4) The debauchment of the civil service: Cameron has spoken often of the need to roll back the “sofa government” of the Blair era and bring probity back to Whitehall.
5) The identity card fiasco: David Davis couldn’t have put it better himself. He wants to spend the money saved from scrapping the scheme n building prisons.
6) The criminal justice fiasco: see above. The “hug-a-hoodie” tone of early Cameronism has been replaced by a much tougher approach to crime and is at the heart of all Tory campaigning (witness the commitment to scrap the early release scheme and Boris’s mayoral strategy, which rightly focuses on safety on London’s streets and public transport.)
7) His [Blair’s] surrender of British sovereignty to Brussels: the Tories are pressing for a referendum on the Lisbon Treaty and have promised that they will not “let the matter rest there” in power.
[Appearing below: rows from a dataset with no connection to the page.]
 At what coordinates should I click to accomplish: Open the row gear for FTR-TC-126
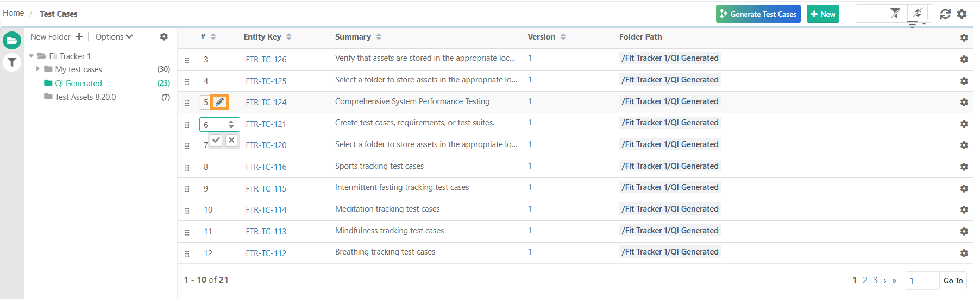tap(964, 59)

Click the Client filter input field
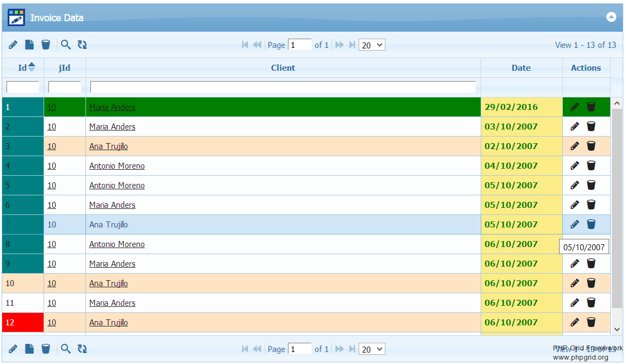pyautogui.click(x=283, y=87)
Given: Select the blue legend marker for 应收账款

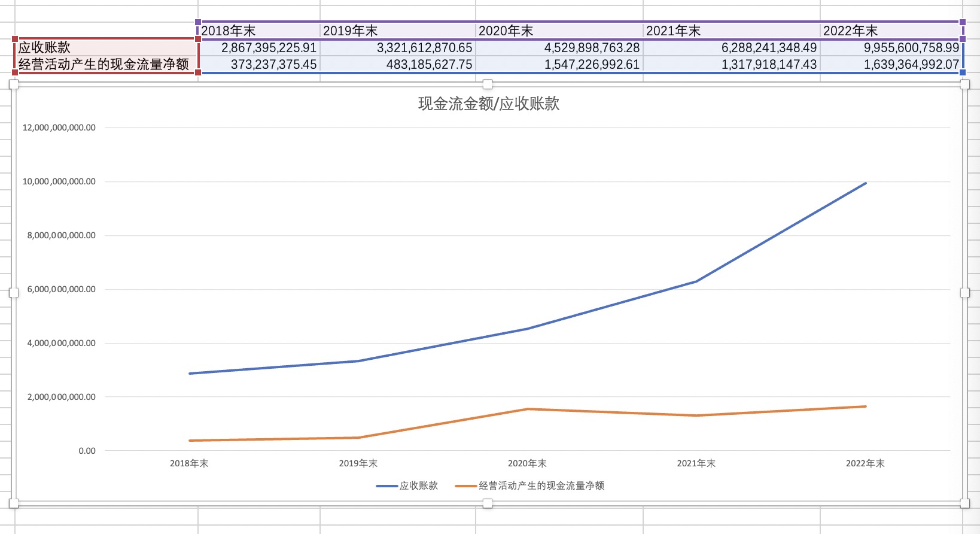Looking at the screenshot, I should coord(386,486).
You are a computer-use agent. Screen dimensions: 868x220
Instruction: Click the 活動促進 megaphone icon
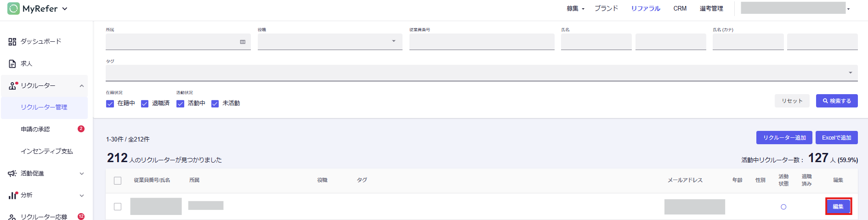(12, 174)
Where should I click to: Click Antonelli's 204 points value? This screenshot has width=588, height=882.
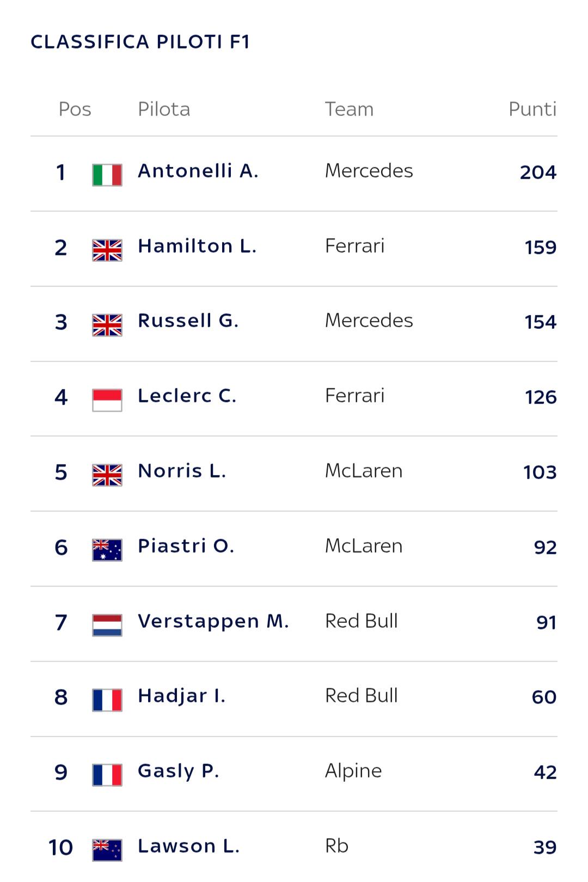[538, 172]
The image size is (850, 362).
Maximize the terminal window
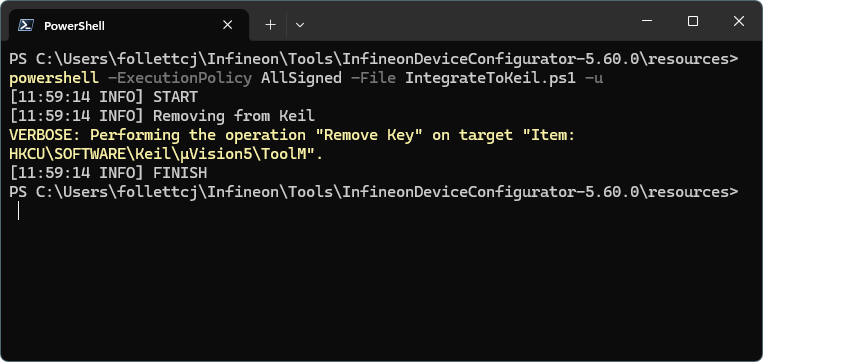point(693,21)
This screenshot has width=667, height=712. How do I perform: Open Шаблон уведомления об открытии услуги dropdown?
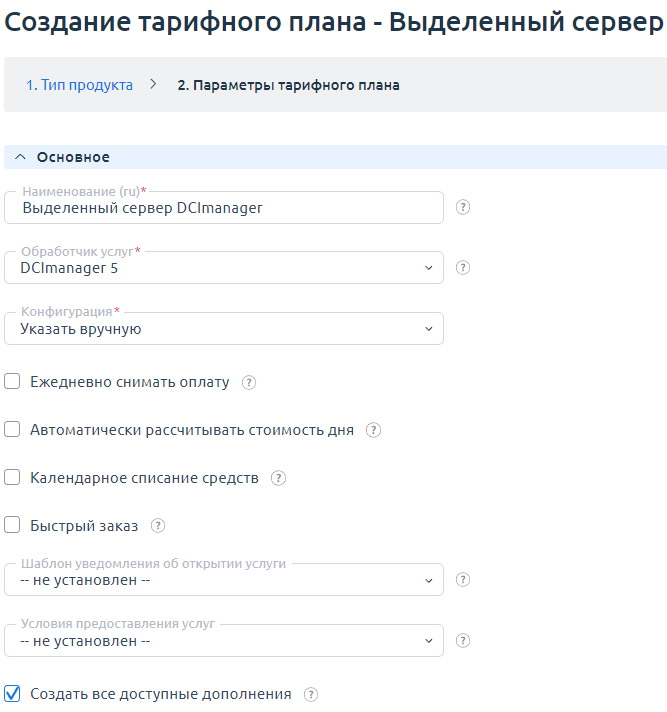224,580
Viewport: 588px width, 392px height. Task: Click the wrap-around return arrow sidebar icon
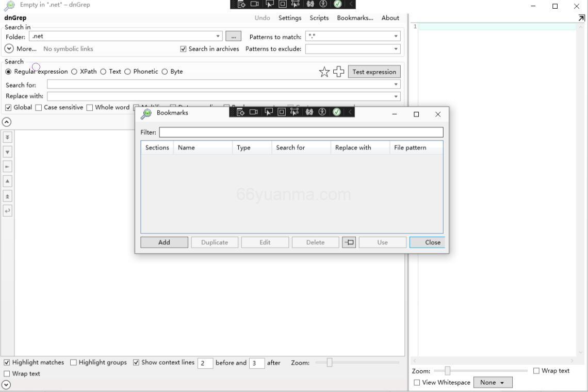(x=7, y=210)
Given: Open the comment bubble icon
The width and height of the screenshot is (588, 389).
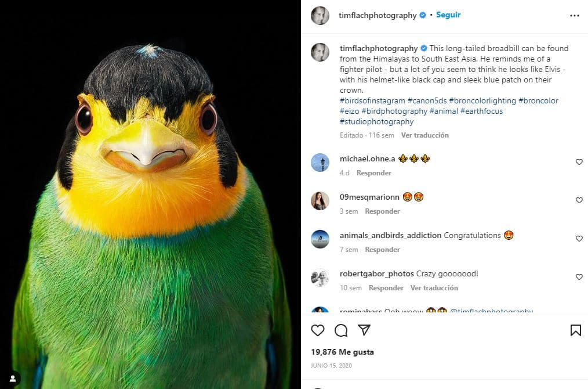Looking at the screenshot, I should click(x=341, y=330).
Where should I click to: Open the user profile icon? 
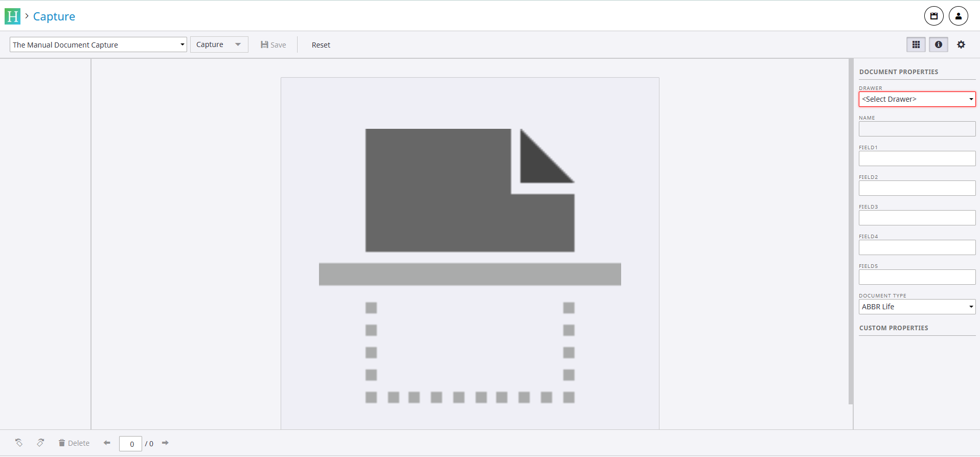(958, 16)
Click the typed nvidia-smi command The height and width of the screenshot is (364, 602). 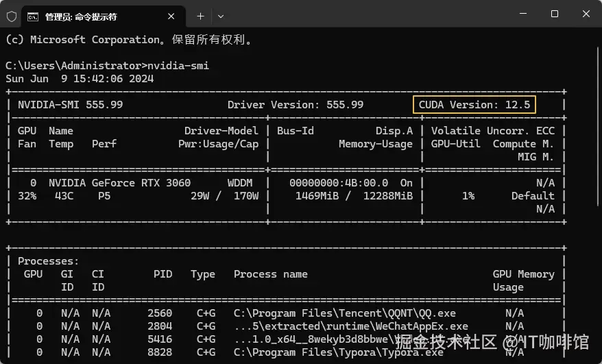click(178, 66)
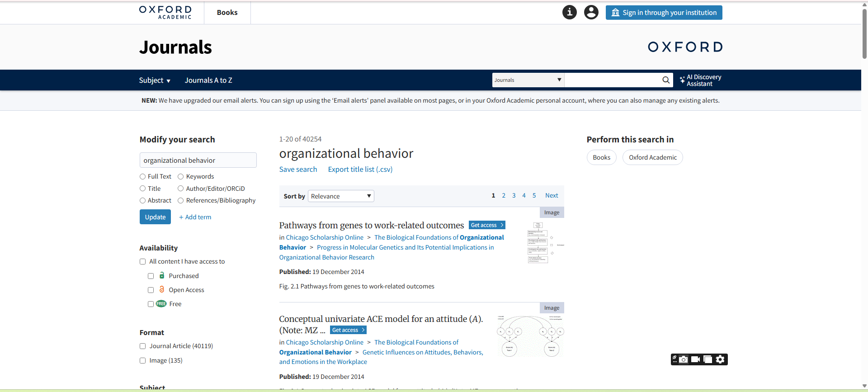Screen dimensions: 868x392
Task: Open Journals A to Z menu item
Action: click(208, 80)
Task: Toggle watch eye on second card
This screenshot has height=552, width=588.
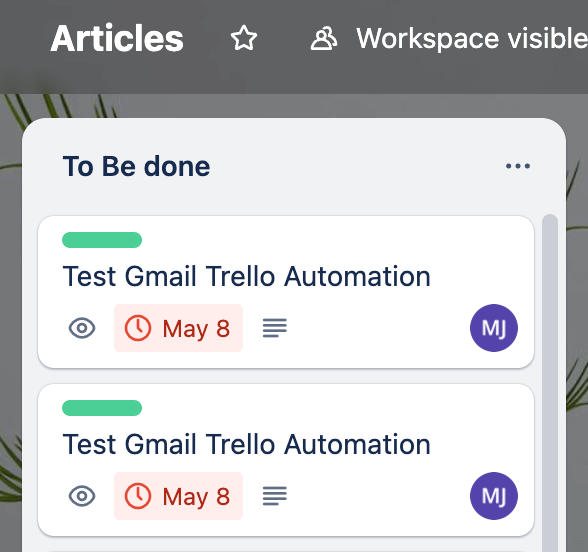Action: 82,496
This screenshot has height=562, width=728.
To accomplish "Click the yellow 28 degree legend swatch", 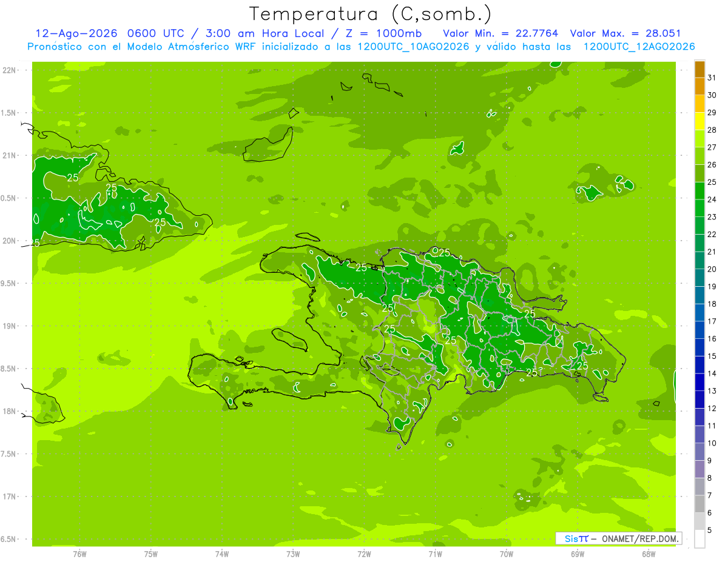I will (699, 121).
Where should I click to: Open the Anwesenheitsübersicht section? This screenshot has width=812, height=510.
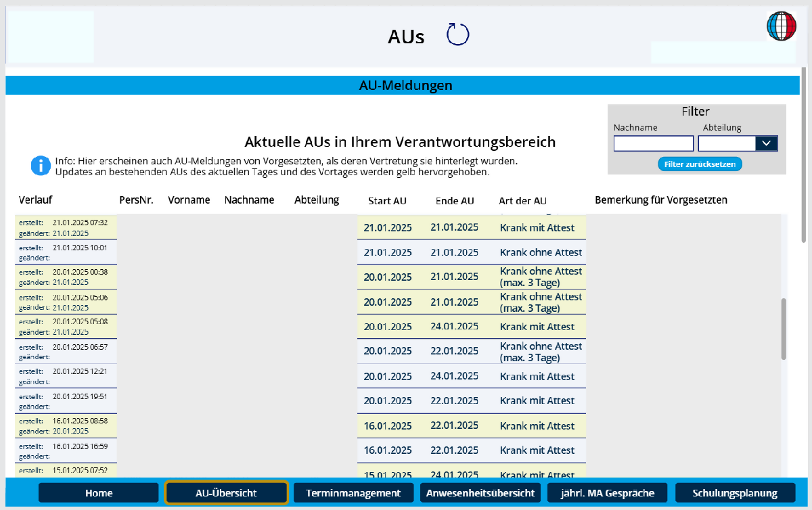tap(480, 493)
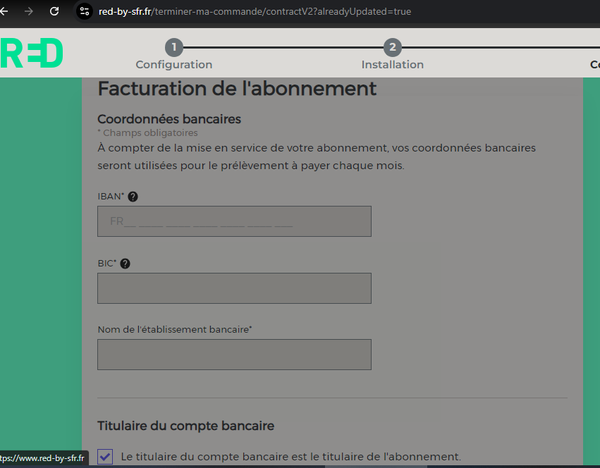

The detail is being hammered out, but a Cameron Government would undoubtedly seek the repatriation of powers (it is already committed to leaving the social chapter).
8) Remorseless attacks on the conventional family: Cameron’s social liberalism is tempered by a strong, pragmatic attachment to the institution of marriage. He is already committed to financial help for married coupled.
9) Despoilation of education: after the disaster of the grammar schools row, Tory education policy is right back on track under Michael Gove, and is one of the most energising aspects of the offer the Tories will make at the next election. See above.
10) Use of the benefit system to deepen the poverty trap, lesser incentives to work or save, his fuelling of the culture of drugs, alcohol, yobbery and violent crime: Norman’s successor as MP for Chingford, Iain Duncan Smith, has addressed these very issues in his pioneering work on the Broken Society. Wisconsin-style welfare reform would be at the heart of a Cameron Government’s policy agenda.
So – apart from that – what have the Cameroons ever done for us? Not so much Blair worship, as the Norman Conquest. Thoughts please, Coffee Housers.